Seriously though. There is no meal that is not made healthier by the addition of veggies – they add fibre, slow digestion, contain vitamins, and don’t contain (any meaningful amount of) fat or sugar. They tick all the boxes! Find whatever vegetables that aren’t potatoes that you can stand, and just go as crazy as you can go, at least one meal a day. I’ve found the one decent veggie stir fry within walking distance at work and because I am incredibly boring, I’ve been eating it for lunch basically every day for three years. You too could be like me! Live dangerously!
Cut down on alcohol, especially beer. Sorry. It’s not that different, nutritionally, to soft drink. (Cut down on that too.) Try to drink fewer days of the week and / or less when you do drink. Alternate alcoholic drinks with water or soda water when you’re out, and / or switch to a boring drink like vodka-soda instead of beer or things mixed with coke.

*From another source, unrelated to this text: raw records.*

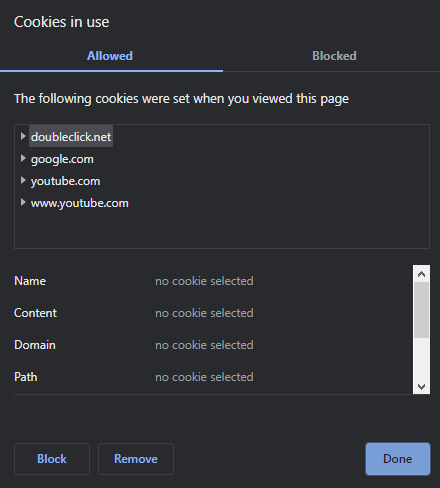Select the www.youtube.com entry
This screenshot has height=488, width=440.
click(x=80, y=203)
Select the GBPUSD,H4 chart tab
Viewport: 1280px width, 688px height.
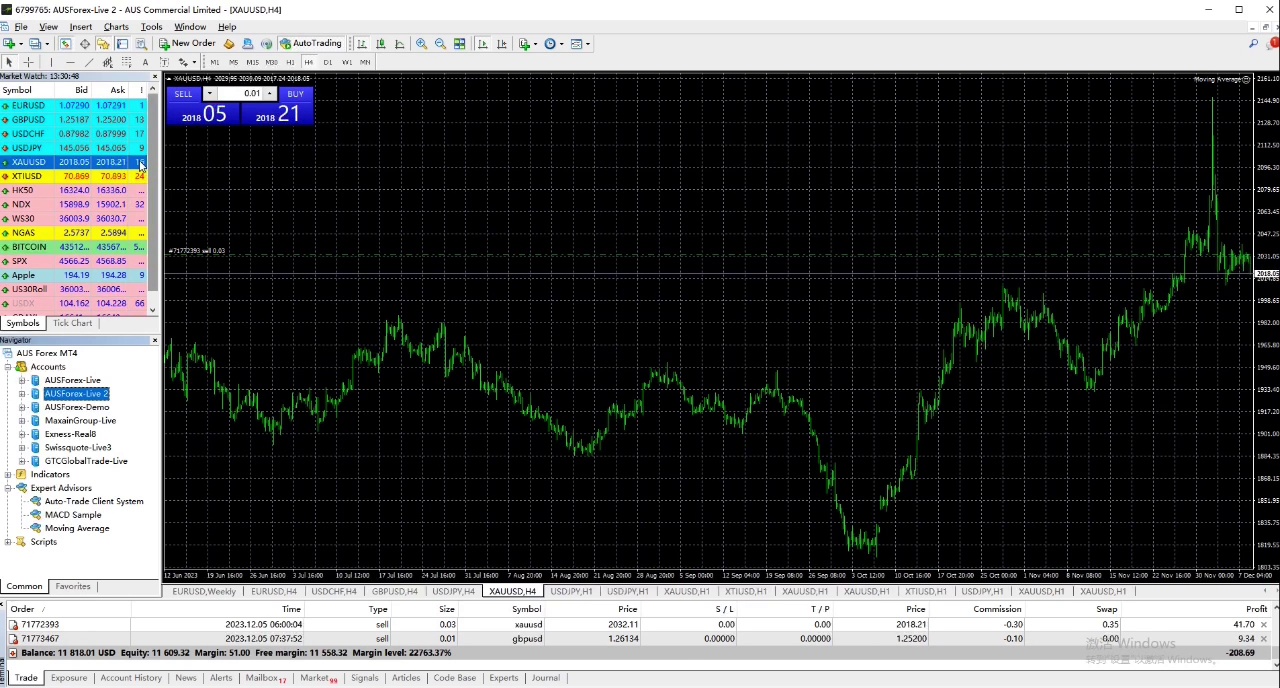click(x=395, y=591)
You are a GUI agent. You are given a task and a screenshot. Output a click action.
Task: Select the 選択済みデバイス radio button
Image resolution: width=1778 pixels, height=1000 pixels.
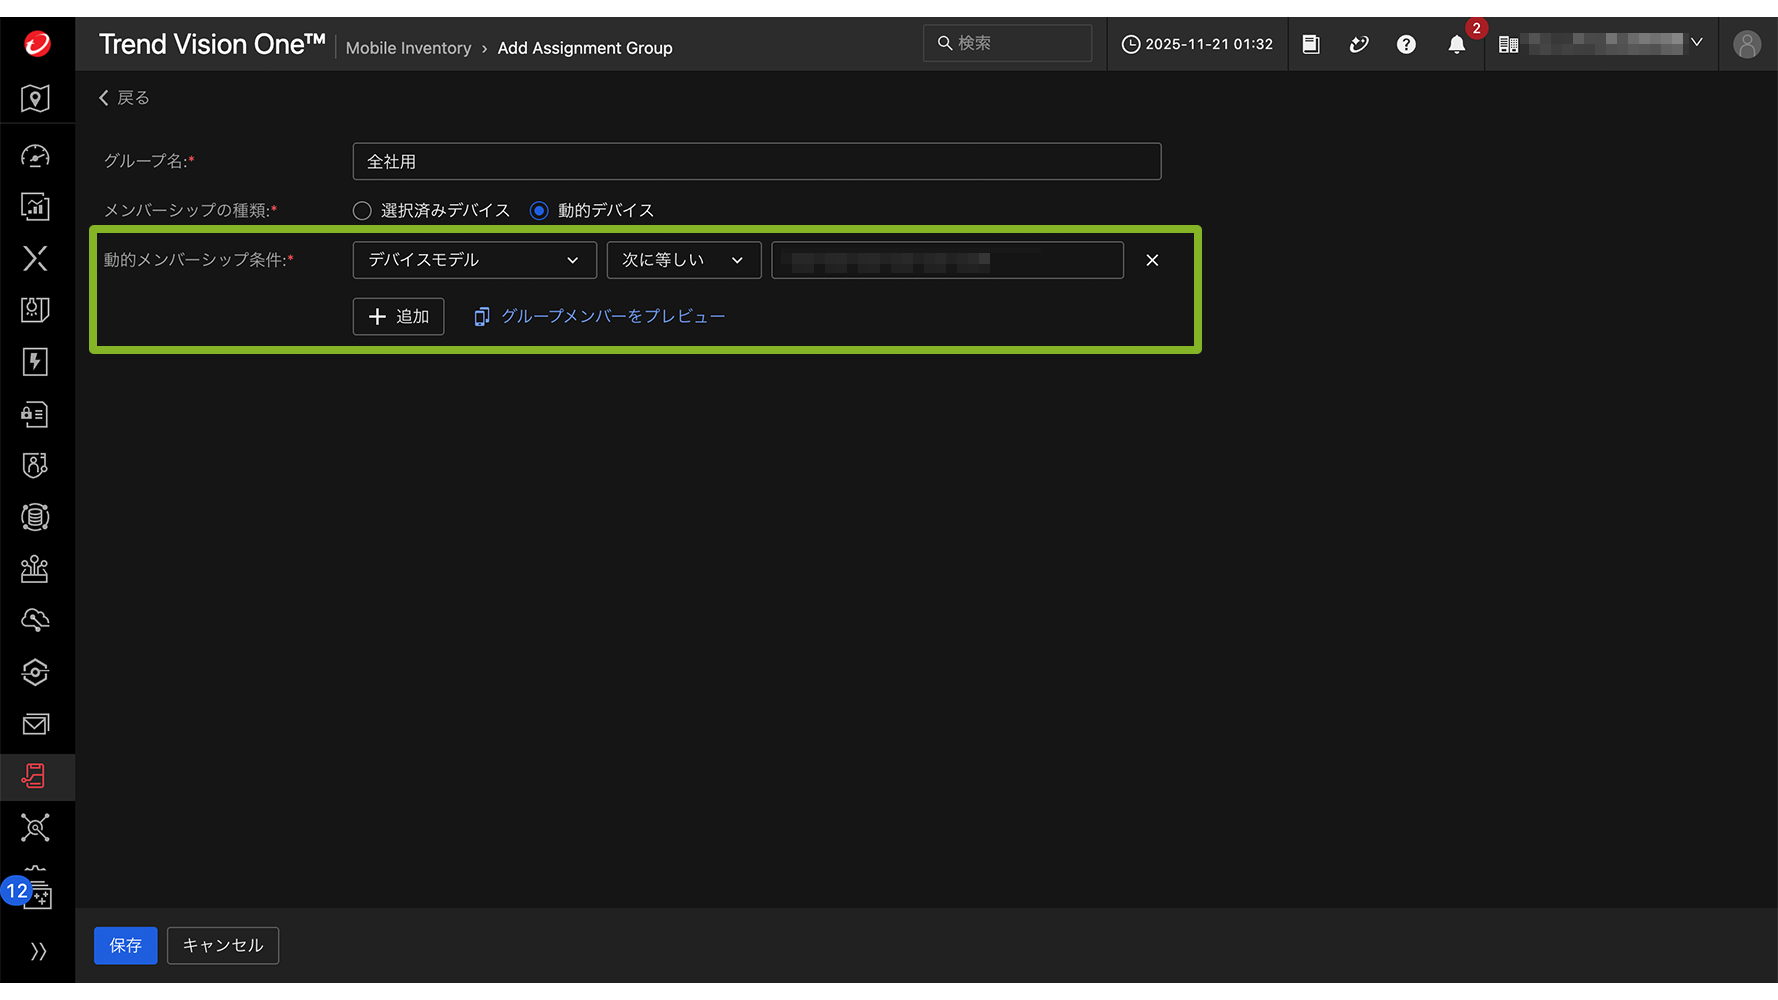click(362, 211)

Cut down on obvious junk food (duh), and try not to fill up on empty carbs (rice / pasta / bread). Replace carbs with veggies for bulk wherever possible, since you’ll be hungry if you’re used to eating very carby meals. If you must have some kind of carby staple, barley is a good substitute for rice (and you cook it the same way).
Learn to read the bare basics of the nutritional information – read the per 100g column, and see how much sugar what you’re eating contains per 100g. If it contains more than 10g sugar per 100g, it’s junk food. If you’re trying to choose between products, choose the one with fewer calories / kilojoules per 100g.

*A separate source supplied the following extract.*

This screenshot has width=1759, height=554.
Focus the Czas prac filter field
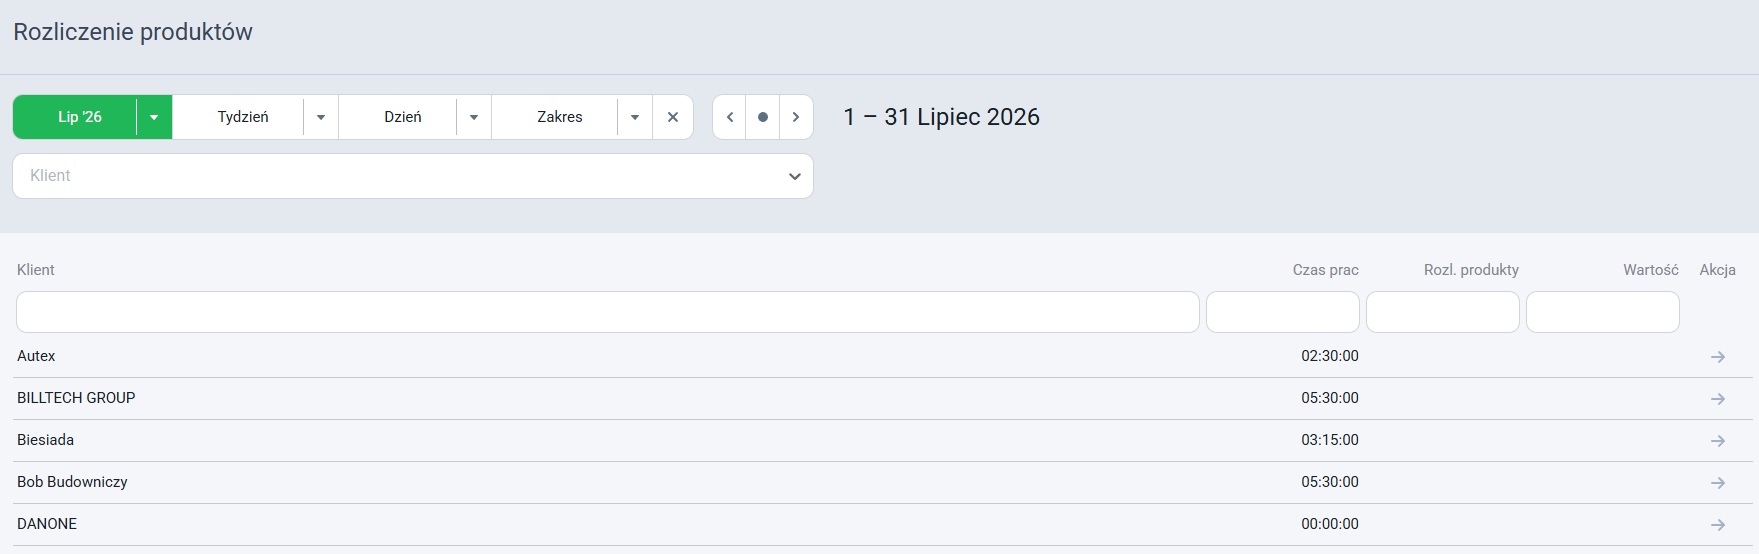coord(1283,312)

Don’t worry about fat too much, provided you’re not living on ice cream or just eating cream with a spoon out of a jar in the fridge. (Don’t do that.)
Stop eating when you’re full and take the rest to go, or leave it – don’t clear your plate out of habit when you’re given a huge serve at a pub or whatever.

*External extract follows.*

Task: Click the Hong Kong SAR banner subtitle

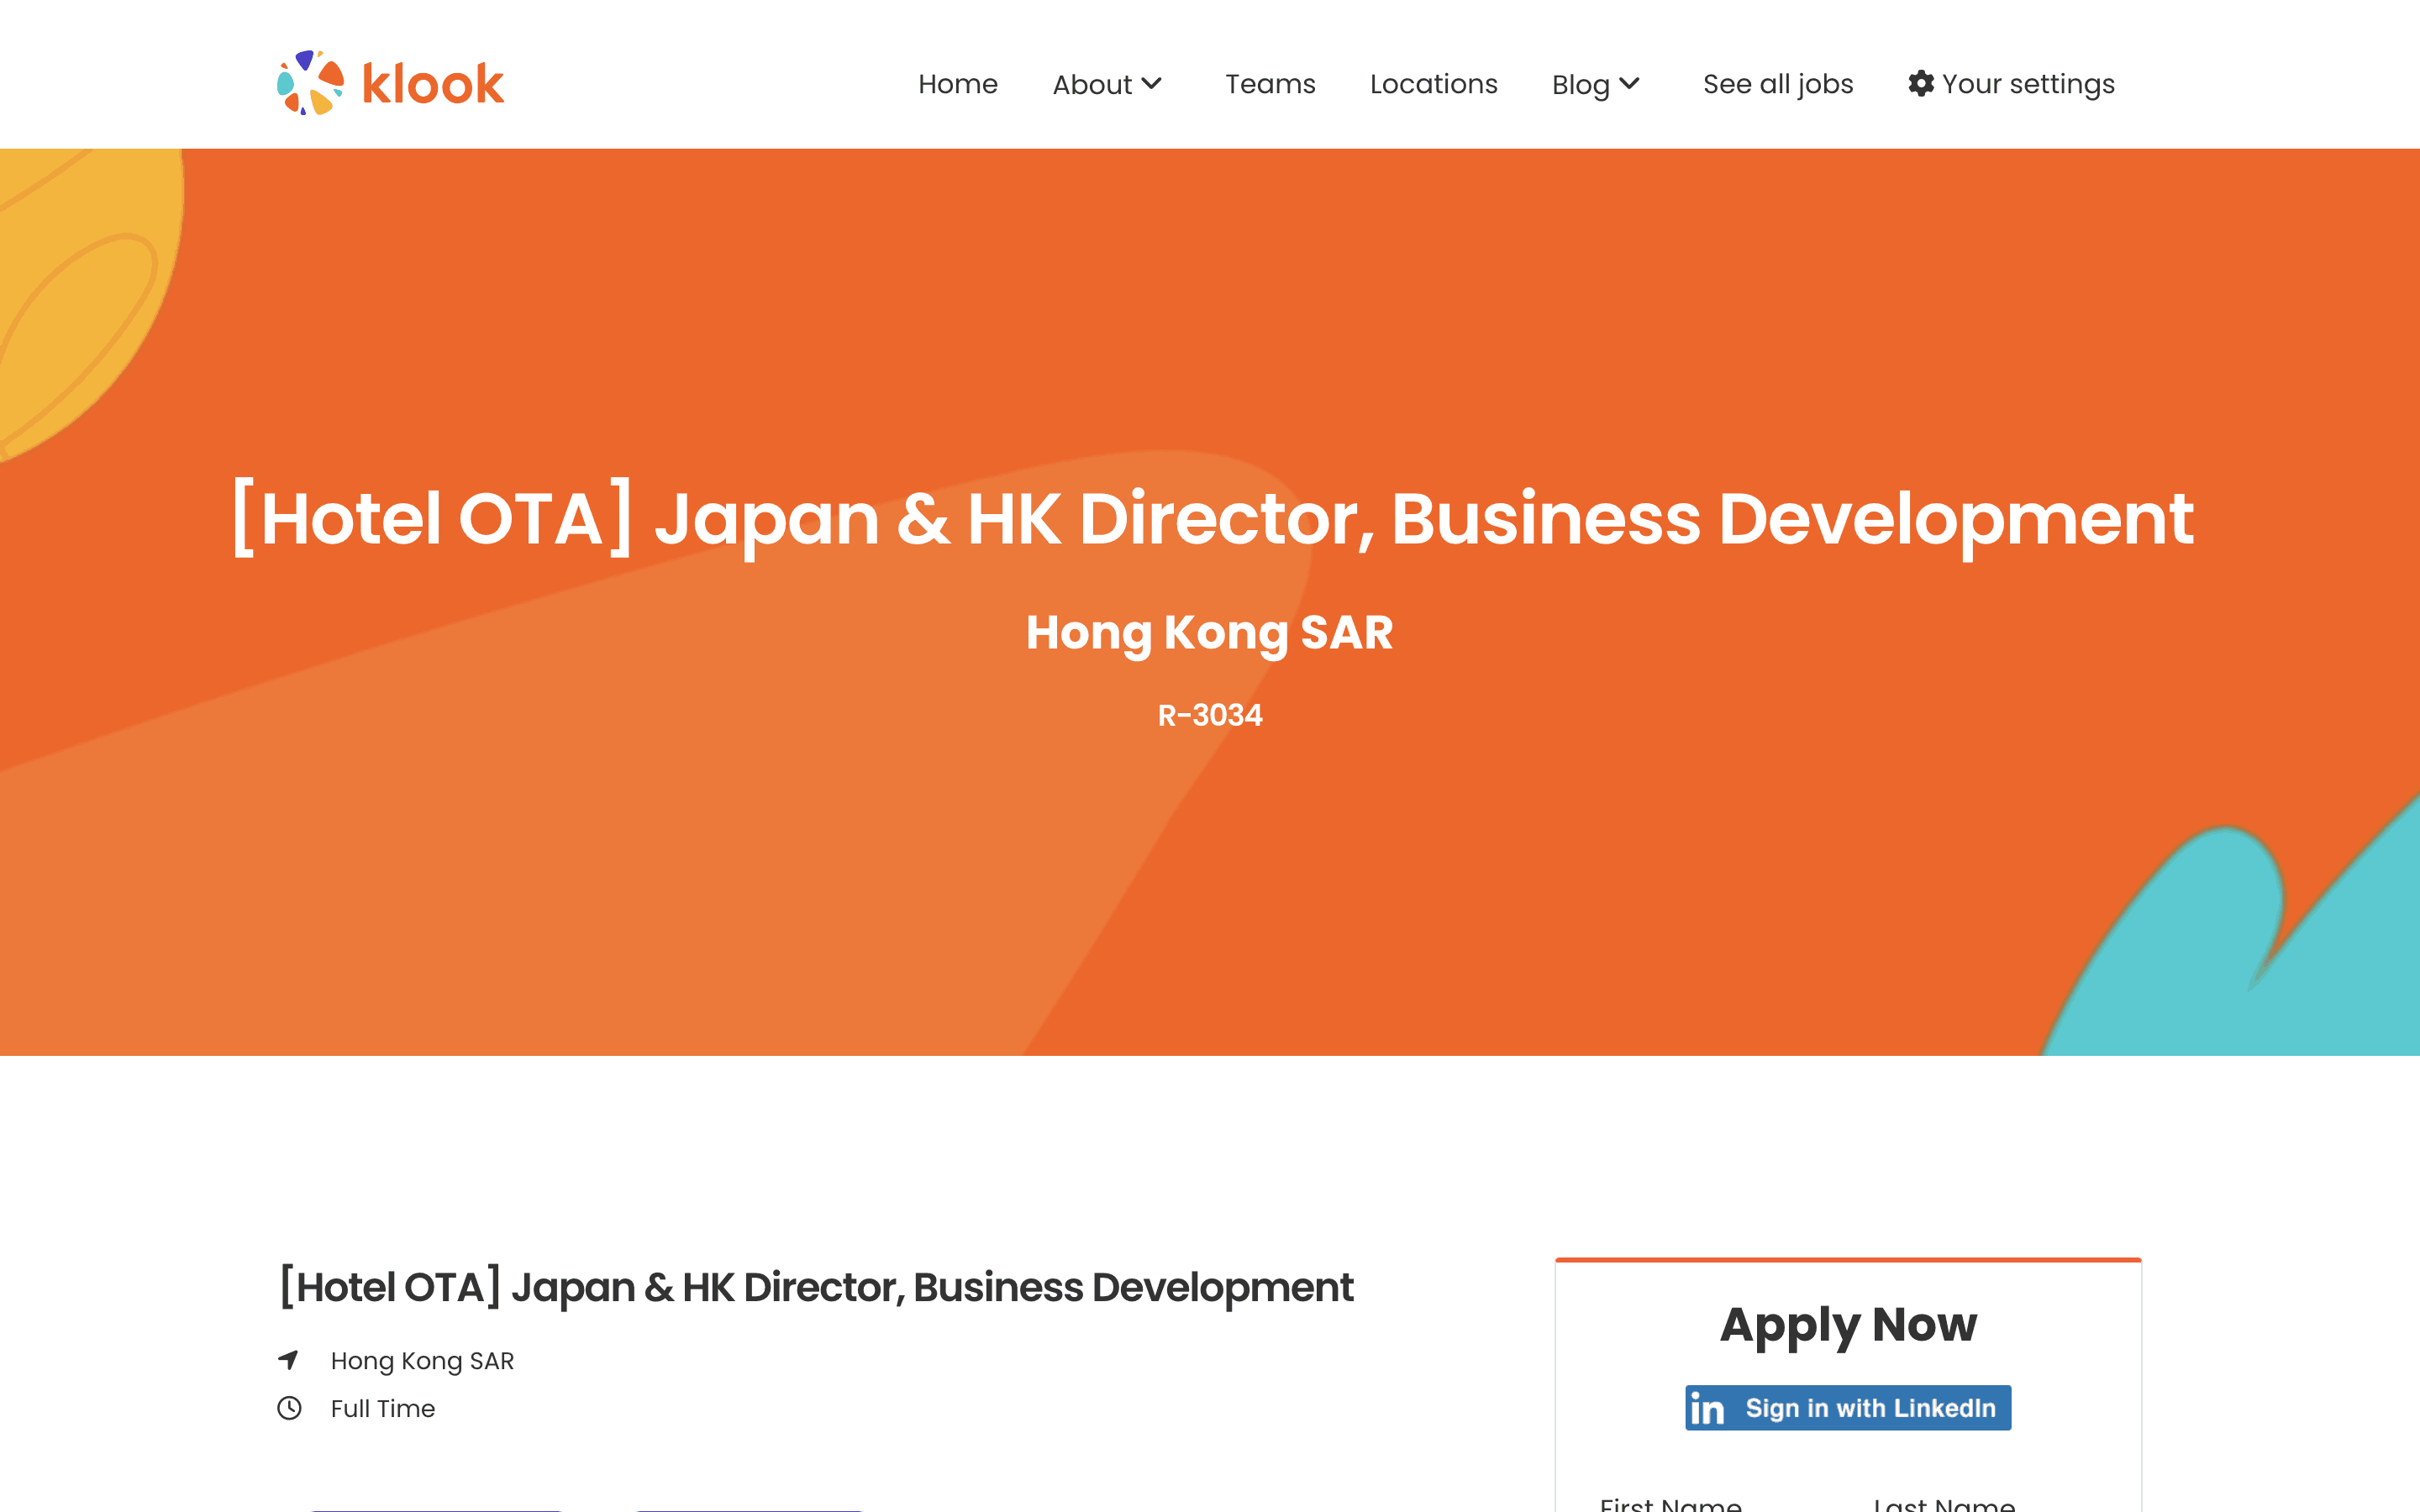Action: click(x=1209, y=633)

The food stuff requires organisation – if you’re used to eating out a lot, you need to either eat differently (Asian food is good for veggie heavy stuff, think stir fries etc), or cook at home more. Learn either a couple of healthy things that you can cook quickly (e.g. stir fries), or stuff you can cook once or twice a week and refrigerate / freeze (e.g. minestrone, curries / stews / pies with lots of vegetables, roast veggie salads). I’m terrible at doing enough shopping to cook every day, so I go the once a week route – but like with exercise, work out what you’re likely to actually do. Maybe walking to the store after work to buy vegetables to make a stir fry would be two birds with one stone for some people.
I find tracking what you eat, even just for a week, can be revealing. I had no idea how much beer I was drinking until I did that, and it was kinda horrifying. I’m glad I know now, though.
Finally, if you are trying to lose weight, don’t get disheartened and don’t have crazy expectations. Most people don’t lose more than a couple of kilos a month, and even though it’s possible to get hectic and lose weight faster than that, most people can’t sustain that or keep the weight off. Plus flying full tilt into crazy exercise from zero is a great way to injure yourself.
Obviously doing all this stuff at once would be major life upheaval for some people and it’s not mandatory. Any of it will make you healthier regardless of whether or not you’re trying to lose weight. Eat less unhealthy stuff, move your body more, that’s about all there is to it really.